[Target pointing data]

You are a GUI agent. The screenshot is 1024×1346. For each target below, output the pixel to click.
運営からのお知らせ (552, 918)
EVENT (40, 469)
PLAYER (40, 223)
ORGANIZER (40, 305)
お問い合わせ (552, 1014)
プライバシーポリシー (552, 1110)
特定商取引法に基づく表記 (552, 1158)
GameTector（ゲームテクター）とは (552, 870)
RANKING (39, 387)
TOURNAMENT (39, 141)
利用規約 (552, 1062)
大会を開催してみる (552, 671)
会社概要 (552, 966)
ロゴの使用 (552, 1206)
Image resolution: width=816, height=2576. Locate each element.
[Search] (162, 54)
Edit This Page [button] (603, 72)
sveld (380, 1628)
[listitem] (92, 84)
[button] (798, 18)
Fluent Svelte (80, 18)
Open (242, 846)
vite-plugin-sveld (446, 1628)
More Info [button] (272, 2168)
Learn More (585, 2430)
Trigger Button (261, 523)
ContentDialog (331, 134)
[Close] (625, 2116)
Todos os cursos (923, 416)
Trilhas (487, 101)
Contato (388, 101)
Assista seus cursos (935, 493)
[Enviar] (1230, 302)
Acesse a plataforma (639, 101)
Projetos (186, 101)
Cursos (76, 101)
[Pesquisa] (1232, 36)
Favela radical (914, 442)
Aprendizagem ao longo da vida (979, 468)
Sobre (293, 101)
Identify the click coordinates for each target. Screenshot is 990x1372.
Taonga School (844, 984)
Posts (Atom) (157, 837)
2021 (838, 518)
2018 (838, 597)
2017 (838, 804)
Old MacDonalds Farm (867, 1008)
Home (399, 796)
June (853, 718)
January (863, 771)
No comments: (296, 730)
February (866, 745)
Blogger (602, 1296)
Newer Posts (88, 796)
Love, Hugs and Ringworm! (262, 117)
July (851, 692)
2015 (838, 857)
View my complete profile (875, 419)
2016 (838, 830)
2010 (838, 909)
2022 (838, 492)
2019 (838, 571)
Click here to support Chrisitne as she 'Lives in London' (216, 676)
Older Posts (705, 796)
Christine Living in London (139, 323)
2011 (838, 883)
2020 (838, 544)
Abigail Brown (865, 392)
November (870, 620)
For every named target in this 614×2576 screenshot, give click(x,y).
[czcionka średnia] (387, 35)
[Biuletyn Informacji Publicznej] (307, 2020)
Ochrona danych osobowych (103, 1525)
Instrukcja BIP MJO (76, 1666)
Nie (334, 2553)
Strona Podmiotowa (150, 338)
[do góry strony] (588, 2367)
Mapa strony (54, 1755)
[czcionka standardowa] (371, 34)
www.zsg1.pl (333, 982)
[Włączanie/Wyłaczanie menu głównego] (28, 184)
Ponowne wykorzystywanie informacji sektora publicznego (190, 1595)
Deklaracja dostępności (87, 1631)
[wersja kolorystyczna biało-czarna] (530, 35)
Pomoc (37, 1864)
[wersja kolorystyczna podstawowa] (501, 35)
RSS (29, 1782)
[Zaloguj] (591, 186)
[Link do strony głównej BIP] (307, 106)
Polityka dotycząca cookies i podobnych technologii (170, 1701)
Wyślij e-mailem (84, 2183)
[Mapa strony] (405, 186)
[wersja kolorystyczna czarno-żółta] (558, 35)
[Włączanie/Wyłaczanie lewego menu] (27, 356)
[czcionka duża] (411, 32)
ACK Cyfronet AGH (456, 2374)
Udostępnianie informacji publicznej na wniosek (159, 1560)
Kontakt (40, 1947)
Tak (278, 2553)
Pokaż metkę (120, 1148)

What this task involves -
Rewrite the data above as a JSON list of strings, one string per line, skipping any blank lines.

Result of the exercise -
[
  "You are a GUI agent. The screenshot is 1024×1346. For each target below, output the pixel to click.",
  "運営からのお知らせ (552, 918)",
  "EVENT (40, 469)",
  "PLAYER (40, 223)",
  "ORGANIZER (40, 305)",
  "お問い合わせ (552, 1014)",
  "プライバシーポリシー (552, 1110)",
  "特定商取引法に基づく表記 (552, 1158)",
  "GameTector（ゲームテクター）とは (552, 870)",
  "RANKING (39, 387)",
  "TOURNAMENT (39, 141)",
  "利用規約 (552, 1062)",
  "大会を開催してみる (552, 671)",
  "会社概要 (552, 966)",
  "ロゴの使用 (552, 1206)",
  "Image resolution: width=816, height=2576. Locate each element.",
  "[Search] (162, 54)",
  "Edit This Page [button] (603, 72)",
  "sveld (380, 1628)",
  "[listitem] (92, 84)",
  "[button] (798, 18)",
  "Fluent Svelte (80, 18)",
  "Open (242, 846)",
  "vite-plugin-sveld (446, 1628)",
  "More Info [button] (272, 2168)",
  "Learn More (585, 2430)",
  "Trigger Button (261, 523)",
  "ContentDialog (331, 134)",
  "[Close] (625, 2116)",
  "Todos os cursos (923, 416)",
  "Trilhas (487, 101)",
  "Contato (388, 101)",
  "Assista seus cursos (935, 493)",
  "[Enviar] (1230, 302)",
  "Acesse a plataforma (639, 101)",
  "Projetos (186, 101)",
  "Cursos (76, 101)",
  "[Pesquisa] (1232, 36)",
  "Favela radical (914, 442)",
  "Aprendizagem ao longo da vida (979, 468)",
  "Sobre (293, 101)",
  "Identify the click coordinates for each target. Screenshot is 990x1372.",
  "Taonga School (844, 984)",
  "Posts (Atom) (157, 837)",
  "2021 (838, 518)",
  "2018 (838, 597)",
  "2017 (838, 804)",
  "Old MacDonalds Farm (867, 1008)",
  "Home (399, 796)",
  "June (853, 718)",
  "January (863, 771)",
  "No comments: (296, 730)",
  "February (866, 745)",
  "Blogger (602, 1296)",
  "Newer Posts (88, 796)",
  "Love, Hugs and Ringworm! (262, 117)",
  "July (851, 692)",
  "2015 (838, 857)",
  "View my complete profile (875, 419)",
  "2016 (838, 830)",
  "2010 (838, 909)",
  "2022 (838, 492)",
  "2019 (838, 571)",
  "Click here to support Chrisitne as she 'Lives in London' (216, 676)",
  "Older Posts (705, 796)",
  "Christine Living in London (139, 323)",
  "2011 (838, 883)",
  "2020 (838, 544)",
  "Abigail Brown (865, 392)",
  "November (870, 620)",
  "For every named target in this 614×2576 screenshot, give click(x,y).",
  "[czcionka średnia] (387, 35)",
  "[Biuletyn Informacji Publicznej] (307, 2020)",
  "Ochrona danych osobowych (103, 1525)",
  "Instrukcja BIP MJO (76, 1666)",
  "Nie (334, 2553)",
  "Strona Podmiotowa (150, 338)",
  "[do góry strony] (588, 2367)",
  "Mapa strony (54, 1755)",
  "[czcionka standardowa] (371, 34)",
  "www.zsg1.pl (333, 982)",
  "[Włączanie/Wyłaczanie menu głównego] (28, 184)",
  "Ponowne wykorzystywanie informacji sektora publicznego (190, 1595)",
  "Deklaracja dostępności (87, 1631)",
  "[wersja kolorystyczna biało-czarna] (530, 35)",
  "Pomoc (37, 1864)",
  "[wersja kolorystyczna podstawowa] (501, 35)",
  "RSS (29, 1782)",
  "[Zaloguj] (591, 186)",
  "[Link do strony głównej BIP] (307, 106)",
  "Polityka dotycząca cookies i podobnych technologii (170, 1701)",
  "Wyślij e-mailem (84, 2183)",
  "[Mapa strony] (405, 186)",
  "[wersja kolorystyczna czarno-żółta] (558, 35)",
  "[Włączanie/Wyłaczanie lewego menu] (27, 356)",
  "[czcionka duża] (411, 32)",
  "ACK Cyfronet AGH (456, 2374)",
  "Udostępnianie informacji publicznej na wniosek (159, 1560)",
  "Kontakt (40, 1947)",
  "Tak (278, 2553)",
  "Pokaż metkę (120, 1148)"
]